1.         Jacobs, J.J., et al., Osteolysis: basic science. Clin Orthop Relat Res, 2001(393): p. 71-7.

2.         Kaptein, B.L., et al., A new model-based RSA method validated using CAD models and models from reversed engineering. Journal of Biomechanics, 2003. 36(6): p. 873-882.

3.         van Ijsseldijk, E.A., et al., The robustness and accuracy of in vivo linear wear measurements for knee prostheses based on model-based RSA. Journal of Biomechanics, 2011. 44(15): p. 2724-2727.

4.         van Ijsseldijk, E.A., et al., Validation of the in vivo volumetric wear measurement for total knee prostheses in model-based RSA. Journal of Biomechanics, 2013. 46(7): p. 1387-1391.


Curriculum vitae (click to open)

Bart Kaptein studied Mechanical Engineering at the Technical University of Delft. In 1999 he finished his Ph.D. thesis in Delft entitled: "Towards in vivo parameter estimation for a musculoskeletal model of the human shoulder". Since 2000 he is working at the Biomechanics and Imaging Group of the Department of Orthopaedic Surgery at the Leiden University Medical Center as a senior researcher on projects together with the Image Processing group of the Department of Radiology.

His main interests are in measuring in vivo prosthesis motion, migration and wear.

He is the main developer of the Model-based Roentgen Stereophotogrammetric Analysis (MBRSA) system.
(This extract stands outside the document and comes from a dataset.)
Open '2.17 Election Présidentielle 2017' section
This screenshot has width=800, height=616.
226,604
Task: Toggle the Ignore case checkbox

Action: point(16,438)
With Model-based RSA, micromotions of orthopaedic implants with respect to the bone are measured, which is a predictor for early failure of the prosthesis.

He is the Managing Director of RSAcore, which is part of the Department of Orthopaedic Surgery of the LUMC. RSAcore works on the development and exploitation of the Model-based RSA system and provides support for clinical RSA studies.